Wakil Direktur IMF untuk Departemen Asia- Pasifik telah mendesak otoritas Jepang untuk mempertimbangkan untuk tidak melakukan intervensi di pasar valuta asing. (Sumber: Bloomberg) |
Bapak Panth menganalisis bahwa nilai tukar mata uang Jepang sangat dipengaruhi oleh fundamental ekonomi . Selama kesenjangan suku bunga antara negara Asia ini dan AS tetap besar, mata uang tersebut akan menghadapi tekanan penurunan.

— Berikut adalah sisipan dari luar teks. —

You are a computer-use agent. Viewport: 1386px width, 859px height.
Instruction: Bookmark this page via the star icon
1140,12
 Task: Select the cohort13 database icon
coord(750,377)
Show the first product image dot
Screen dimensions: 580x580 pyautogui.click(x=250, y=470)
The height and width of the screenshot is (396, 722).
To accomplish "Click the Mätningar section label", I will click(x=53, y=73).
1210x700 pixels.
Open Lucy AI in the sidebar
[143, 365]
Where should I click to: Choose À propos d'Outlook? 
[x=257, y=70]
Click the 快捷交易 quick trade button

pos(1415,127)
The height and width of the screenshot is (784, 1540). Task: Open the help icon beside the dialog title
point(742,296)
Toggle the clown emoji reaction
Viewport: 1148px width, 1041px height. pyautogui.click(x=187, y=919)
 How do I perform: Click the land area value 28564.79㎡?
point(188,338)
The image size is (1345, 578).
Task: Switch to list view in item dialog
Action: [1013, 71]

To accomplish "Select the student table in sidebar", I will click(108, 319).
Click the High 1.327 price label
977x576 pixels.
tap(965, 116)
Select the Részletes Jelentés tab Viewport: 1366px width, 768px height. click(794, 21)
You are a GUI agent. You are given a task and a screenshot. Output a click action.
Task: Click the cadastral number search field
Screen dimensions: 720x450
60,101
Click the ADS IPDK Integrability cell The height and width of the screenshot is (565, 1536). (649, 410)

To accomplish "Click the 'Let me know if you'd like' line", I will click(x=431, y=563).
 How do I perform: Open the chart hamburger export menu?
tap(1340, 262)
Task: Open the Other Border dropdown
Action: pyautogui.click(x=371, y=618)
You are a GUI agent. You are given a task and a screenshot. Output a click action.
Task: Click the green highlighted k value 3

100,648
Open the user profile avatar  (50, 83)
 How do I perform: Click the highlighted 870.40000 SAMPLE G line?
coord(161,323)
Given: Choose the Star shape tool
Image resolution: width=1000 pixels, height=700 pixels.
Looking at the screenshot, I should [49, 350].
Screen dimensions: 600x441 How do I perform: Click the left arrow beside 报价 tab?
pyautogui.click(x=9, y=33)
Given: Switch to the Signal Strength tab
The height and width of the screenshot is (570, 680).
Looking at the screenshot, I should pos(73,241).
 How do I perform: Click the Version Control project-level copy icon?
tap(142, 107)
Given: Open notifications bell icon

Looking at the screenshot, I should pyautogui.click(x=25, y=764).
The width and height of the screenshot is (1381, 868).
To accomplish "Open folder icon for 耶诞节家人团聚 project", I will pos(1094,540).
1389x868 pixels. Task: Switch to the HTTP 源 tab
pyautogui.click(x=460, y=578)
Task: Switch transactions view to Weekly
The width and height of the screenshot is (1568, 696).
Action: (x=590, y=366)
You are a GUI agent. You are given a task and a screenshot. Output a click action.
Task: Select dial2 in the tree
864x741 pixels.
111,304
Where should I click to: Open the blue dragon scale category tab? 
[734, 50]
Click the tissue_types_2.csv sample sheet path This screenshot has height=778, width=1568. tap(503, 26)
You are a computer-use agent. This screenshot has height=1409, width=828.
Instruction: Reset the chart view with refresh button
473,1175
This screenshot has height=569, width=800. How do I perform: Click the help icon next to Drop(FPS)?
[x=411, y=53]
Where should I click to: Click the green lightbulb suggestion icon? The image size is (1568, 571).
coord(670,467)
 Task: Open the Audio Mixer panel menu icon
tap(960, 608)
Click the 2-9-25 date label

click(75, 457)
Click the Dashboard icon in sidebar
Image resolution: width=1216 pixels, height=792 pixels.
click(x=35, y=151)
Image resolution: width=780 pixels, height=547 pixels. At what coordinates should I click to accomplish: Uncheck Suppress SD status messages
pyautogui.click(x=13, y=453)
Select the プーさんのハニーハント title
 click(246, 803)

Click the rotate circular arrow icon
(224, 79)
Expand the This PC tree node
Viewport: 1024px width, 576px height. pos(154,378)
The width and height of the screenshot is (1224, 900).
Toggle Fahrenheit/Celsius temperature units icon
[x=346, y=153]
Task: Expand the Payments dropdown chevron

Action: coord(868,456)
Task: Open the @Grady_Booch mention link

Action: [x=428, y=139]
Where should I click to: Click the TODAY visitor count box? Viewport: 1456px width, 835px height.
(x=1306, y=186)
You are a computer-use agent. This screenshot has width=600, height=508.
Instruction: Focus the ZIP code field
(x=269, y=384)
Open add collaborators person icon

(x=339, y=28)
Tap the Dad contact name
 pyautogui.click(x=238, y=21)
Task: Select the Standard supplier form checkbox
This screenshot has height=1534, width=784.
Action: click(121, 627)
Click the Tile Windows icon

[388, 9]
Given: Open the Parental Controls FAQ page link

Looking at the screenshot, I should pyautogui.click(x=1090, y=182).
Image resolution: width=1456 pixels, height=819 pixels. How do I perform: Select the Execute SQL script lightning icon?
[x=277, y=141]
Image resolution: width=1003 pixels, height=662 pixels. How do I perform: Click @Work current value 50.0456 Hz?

Sejak 2022, dengan AS dan negara-negara ekonomi utama lainnya di dunia yang terus menaikkan suku bunga, para pembuat kebijakan Bank of Japan (BoJ) terus mempertahankan kebijakan suku bunga ultra-rendah. Inilah alasan mendasar pelemahan Yen, mencapai titik terendah dalam 32 tahun terhadap USD. Pada pertengahan September 2023, para pejabat Jepang mengisyaratkan bahwa mereka dapat melakukan intervensi jika mata uang domestik terus melemah dengan cepat.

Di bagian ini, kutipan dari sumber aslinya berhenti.